Indonesia Muda memiliki tujuan membangun dan mempertahankan keinsyafan antara anak bangsa yang bertanah air satu agar tercapai Indonesia Raya. Untuk mewujudkan tujuan itu dikembangkan sikap saling menghargai dan memelihara persatuan semua anak Indonesia, dengan mengadakan kursus-kursus untuk memberantas buta huruf, memajukan olah raga, dan lain sebaginya. Berdirinya Indonesia Muda itu memberikan inspirasi kepada tokoh-tokoh pemuda lain untuk mendirikan perjuangan yang lebih luas. Perjuangan tidak saja menuntut hak-hak sosial, tetapi juga menuntut suatu kemerdekaan untuk Indonesia Merdeka.
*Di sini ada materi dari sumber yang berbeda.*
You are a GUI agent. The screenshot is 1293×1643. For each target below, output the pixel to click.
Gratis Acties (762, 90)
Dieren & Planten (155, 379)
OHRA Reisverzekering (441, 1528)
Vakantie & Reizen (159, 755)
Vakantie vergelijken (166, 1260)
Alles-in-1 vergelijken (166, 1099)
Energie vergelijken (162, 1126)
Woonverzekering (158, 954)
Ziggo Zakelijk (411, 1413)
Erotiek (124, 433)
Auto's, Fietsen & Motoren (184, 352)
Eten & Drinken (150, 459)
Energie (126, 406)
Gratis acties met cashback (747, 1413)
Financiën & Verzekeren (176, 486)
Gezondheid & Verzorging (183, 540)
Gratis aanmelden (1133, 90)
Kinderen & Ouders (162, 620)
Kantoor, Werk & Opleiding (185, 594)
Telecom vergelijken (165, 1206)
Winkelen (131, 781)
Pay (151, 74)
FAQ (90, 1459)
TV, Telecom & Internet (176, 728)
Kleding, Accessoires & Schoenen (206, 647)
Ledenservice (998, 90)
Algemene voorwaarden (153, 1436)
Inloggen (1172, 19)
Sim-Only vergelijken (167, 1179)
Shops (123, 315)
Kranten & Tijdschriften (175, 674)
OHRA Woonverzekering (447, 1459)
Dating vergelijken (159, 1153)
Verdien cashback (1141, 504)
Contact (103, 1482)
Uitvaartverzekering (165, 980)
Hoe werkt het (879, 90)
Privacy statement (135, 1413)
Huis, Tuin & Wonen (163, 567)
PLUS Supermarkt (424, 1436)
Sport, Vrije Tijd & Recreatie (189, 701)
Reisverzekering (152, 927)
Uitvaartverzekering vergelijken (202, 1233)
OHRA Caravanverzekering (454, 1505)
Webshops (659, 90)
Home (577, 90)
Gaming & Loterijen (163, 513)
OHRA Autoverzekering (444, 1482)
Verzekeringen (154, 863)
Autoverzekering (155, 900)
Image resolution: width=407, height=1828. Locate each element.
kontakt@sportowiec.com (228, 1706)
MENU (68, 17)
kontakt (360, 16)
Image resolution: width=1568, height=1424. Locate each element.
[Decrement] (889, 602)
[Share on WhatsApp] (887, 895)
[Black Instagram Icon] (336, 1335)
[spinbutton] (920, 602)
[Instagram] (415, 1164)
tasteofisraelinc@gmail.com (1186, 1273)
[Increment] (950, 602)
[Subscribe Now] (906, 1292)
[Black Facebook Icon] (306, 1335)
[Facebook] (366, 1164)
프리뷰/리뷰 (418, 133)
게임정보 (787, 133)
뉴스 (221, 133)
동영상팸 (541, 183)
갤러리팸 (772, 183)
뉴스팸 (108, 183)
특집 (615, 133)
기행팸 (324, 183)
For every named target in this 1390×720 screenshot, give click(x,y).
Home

Di samping itu Volksraad yang sudah didirikan oleh pemerintah Belanda (1918) lalu digunakan oleh pemuda Indonesia yang tergabung didalamnya untuk membela kepentingan rakyat Indonesia.

Diadakannya Kongres Pemuda II yang lalu melahirkan Sumpah Pemuda itu nampaknya ikut semakin menyemangati perjuangan organisasi pergerakan perempuan di Indonesia. Se-ide dengan pelaksanaan Kongres Pemuda II itu lalu organisasi-organisasi wanita yang telah berkembang di bermacam-macam daerah di Indonsia itu mengadakan Kongres Perempuan Indonesia I pada 22-25 Desember 1928, di Pendopo Joyodipuro, Yogyakarta, yang dipimpin oleh Ny. R.A. Sukanto. Kongres itu diprakarsai oleh Ny. Sukoto, Nyi Hajar Dewantara, dan Nn. Suyatin. Kongres itu bertujuan untuk menjalin persatuan di antara perkumpulan wanita, dan memajukan wanita. Dalam Kongres Perempuan Indonesia I itu dihadiri oleh 30 organisasi wanita. Kongres Perempuan Indonesia I itu adalah bagian penting bagi Kesatuan Pergerakan Wanita Indonesia. Untuk mengenang sejarah kongres perempuan maka pada tanggal 22 Dsember diperingati sebagai Hari Ibu di Indonesia.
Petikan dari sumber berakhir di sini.